Que la prescription soit acquise ou non l’article 2895 prolonge l’effet de l’interruption par un délai additionnel de trois mois afin de permettre au demandeur de faire valoir à nouveau son droit. »

(nos soulignés)

[20]   Partant de ce principe, l’entrée en vigueur du nouveau Code de procédure civile le 1er janvier 2016 doit-elle être considérée afin de déterminer le bon forum, tel que le prétend l’avocate de la locataire ?


[21]   Dans l'affaire Mayco Financial Corporation c. Rosenberg et Brittler[4], la Cour d'appel du Québec devait déterminer à quel moment s’applique la hausse de la compétence d’attribution de la division des petites créances de la Cour du Québec en regard de l'application de l'article 13 de la Loi modifiant le Code de procédure civile (LMCPC).
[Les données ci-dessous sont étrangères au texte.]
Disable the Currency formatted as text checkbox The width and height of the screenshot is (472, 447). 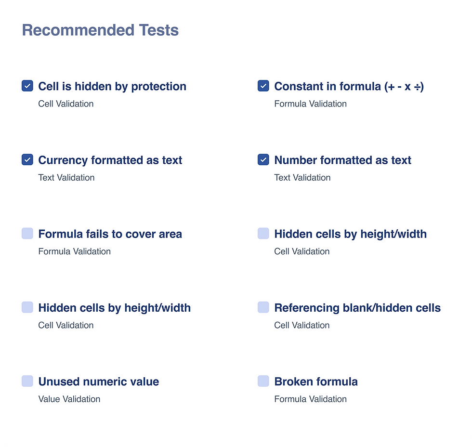tap(27, 160)
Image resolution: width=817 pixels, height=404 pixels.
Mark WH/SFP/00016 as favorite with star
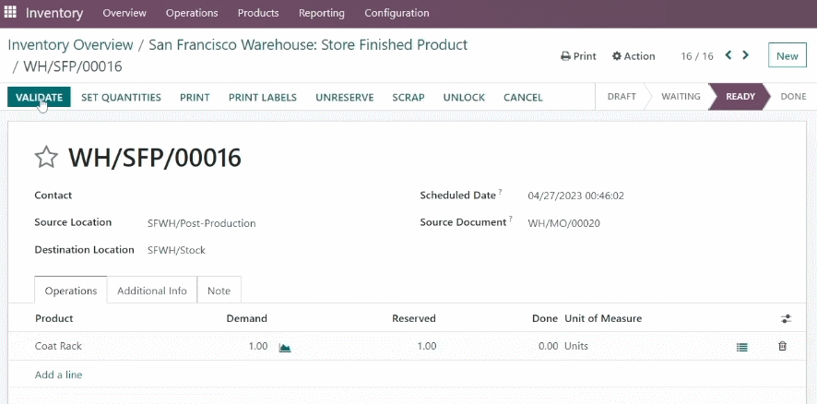(46, 158)
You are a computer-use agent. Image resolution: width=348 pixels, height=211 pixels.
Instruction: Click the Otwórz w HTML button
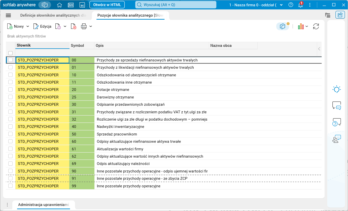click(x=107, y=5)
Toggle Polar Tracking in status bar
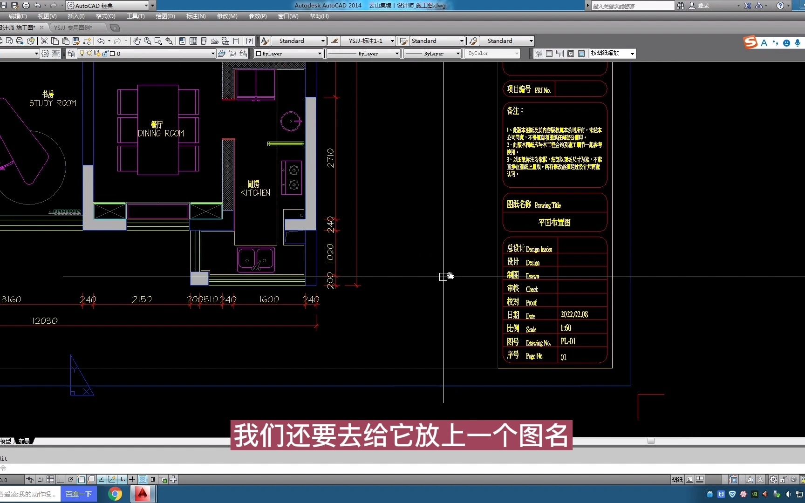The image size is (805, 503). click(x=71, y=479)
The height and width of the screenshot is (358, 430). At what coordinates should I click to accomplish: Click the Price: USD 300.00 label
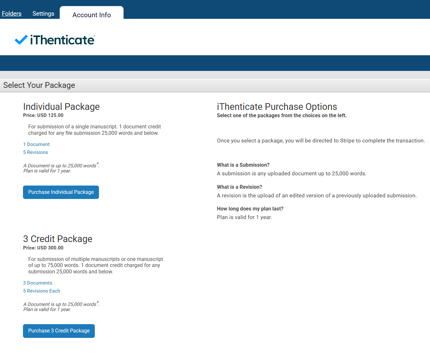(x=43, y=248)
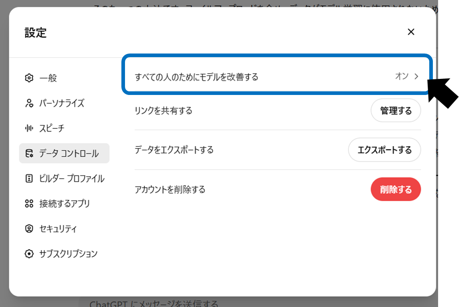The width and height of the screenshot is (459, 307).
Task: Go to the セキュリティ settings tab
Action: click(57, 229)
Elle déterminait aussi par la même occasion que l'article 13 LMCPC et l'article 833 C.P.C. visaient à régler la même situation, soit que la compétence d’une Cour demeure inchangée lorsque le tribunal est déjà saisi de l’affaire.

[22]   Suivant les divers principes élaborés, la Cour d’appel a conclu que la hausse du seuil monétaire prescrite par l’article 13 LMPCP s’applique aux demandes déposées après le 1er janvier 2015.

[23]   Faisant un parallèle avec la présente affaire et la décision de la Cour d’appel, il s’en suit que les modifications du nouveau Code de procédure civile sur la compétence du tribunal ne créent pas d'effet rétroactif et que le seuil monétaire prévu à l'article 35 du nouveau Code de procédure civile précité s'applique aux demandes déposées après le 1er janvier 2016, ce qui est le cas en l'instance.

[24]   Ainsi, exceptionnellement en raison de l’entrée en vigueur du nouveau Code de procédure civile, la locataire ne pouvait le 2 mars 2016 introduire sa nouvelle demande devant la Cour Supérieure, de sorte que le bon forum est celui de la Régie du logement.

POUR CES MOTIFS, LE TRIBUNAL :

[25]   REJETTE la demande en rejet du locateur;

[26]   DEMANDE aux maîtres des rôles de convoquer les parties sur la demande originaire.

 

 

 

 

 

 

 

 

Louise Fortin

 

Présence(s) :

la locataire

Me Annie Kirouac, avocate de la locataire

Me Jean-Maurice Bellaiche, avocat du locateur

Date de l’audience :  

21 août 2018

 

 

 


 



[1] 334957, le 5 avril 2018;

[2] Bourcier c. Lafontaine, SOQUIJ AZ-89021144,

[3] Commentaires du Ministère de la Justice, Tome II, Le Code civil du Québec, p. 1817.